%%

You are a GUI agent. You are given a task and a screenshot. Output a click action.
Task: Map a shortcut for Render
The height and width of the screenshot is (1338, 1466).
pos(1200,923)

%%
%%

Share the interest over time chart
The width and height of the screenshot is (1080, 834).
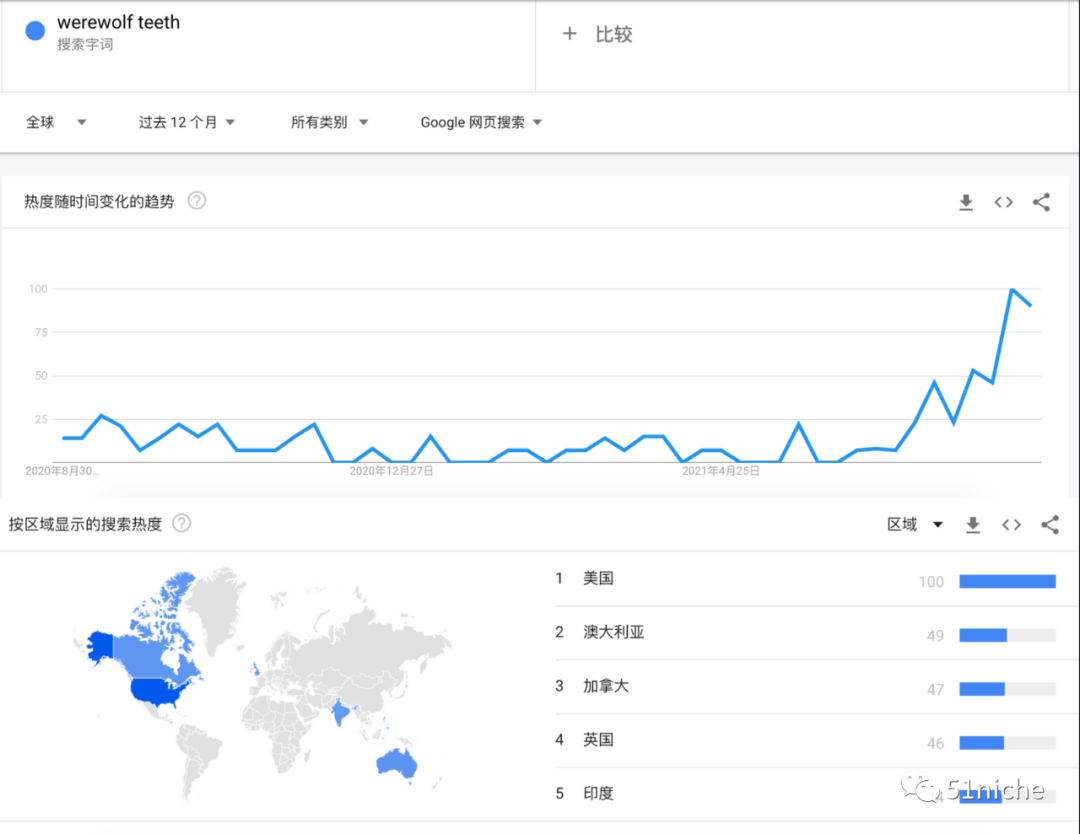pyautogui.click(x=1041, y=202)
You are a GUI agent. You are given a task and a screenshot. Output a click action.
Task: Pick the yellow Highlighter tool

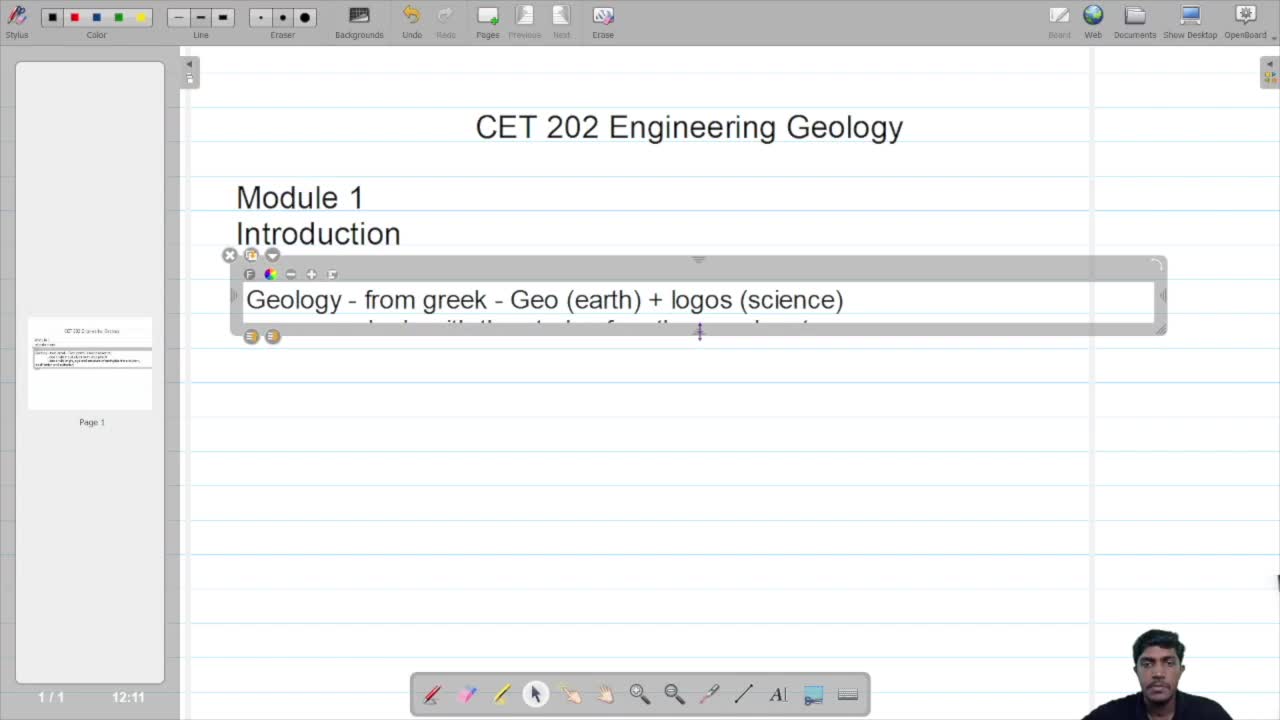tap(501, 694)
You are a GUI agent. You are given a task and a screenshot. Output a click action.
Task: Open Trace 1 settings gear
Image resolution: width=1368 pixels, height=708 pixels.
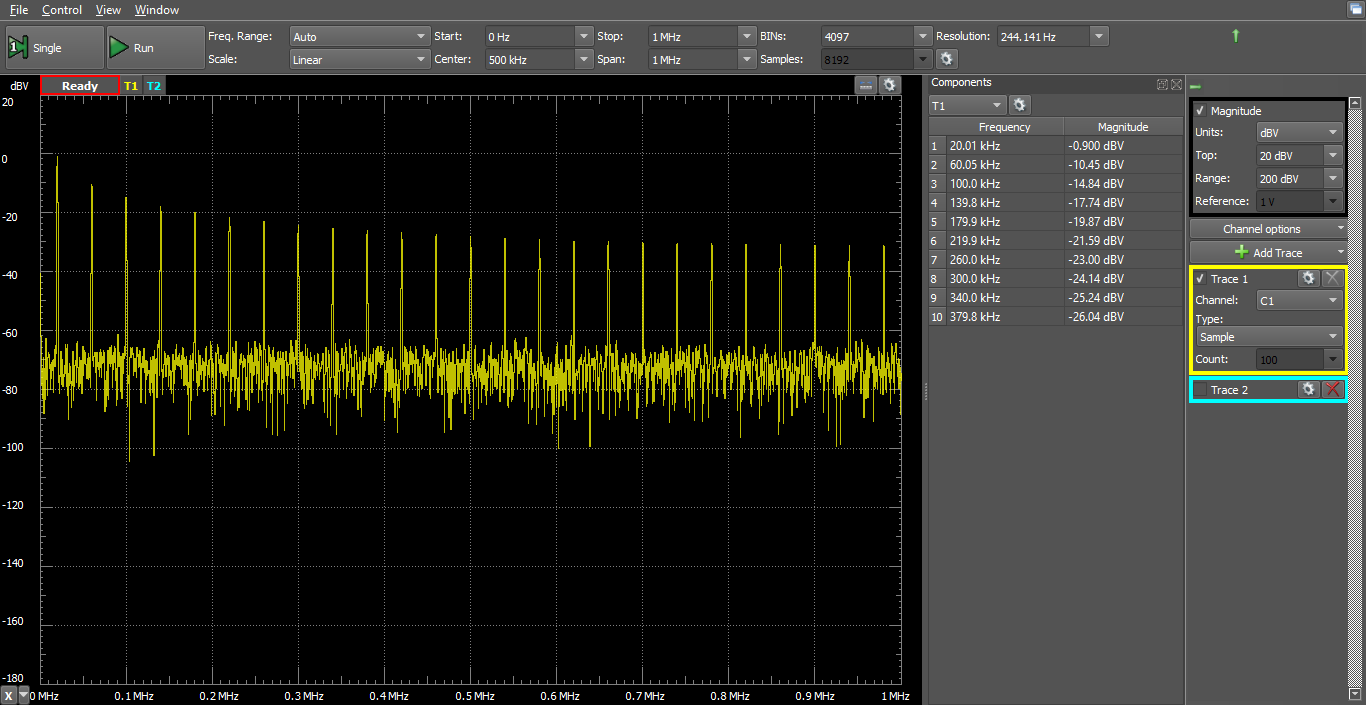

%%
%%

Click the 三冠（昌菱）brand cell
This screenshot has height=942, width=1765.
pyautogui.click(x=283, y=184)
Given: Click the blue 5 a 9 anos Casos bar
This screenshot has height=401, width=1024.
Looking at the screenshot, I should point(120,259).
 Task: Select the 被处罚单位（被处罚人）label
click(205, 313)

%%

▶ [YOUR ASSIGNMENT]:
Copy exactly, without pictures, the lines above from the one with "The width and" down to the one with "Image resolution: width=1368", inclusive.

▶ [RESULT OF THE EXERCISE]:
The width and height of the screenshot is (1080, 834).
pyautogui.click(x=1041, y=202)
You are a GUI agent. You are given a task and a screenshot. Output a click action.
Task: Pick the yellow Highlighter tool

tap(501, 694)
You are a GUI agent. You are given a task and a screenshot. Output a click action.
Task: Open Trace 1 settings gear
Image resolution: width=1368 pixels, height=708 pixels.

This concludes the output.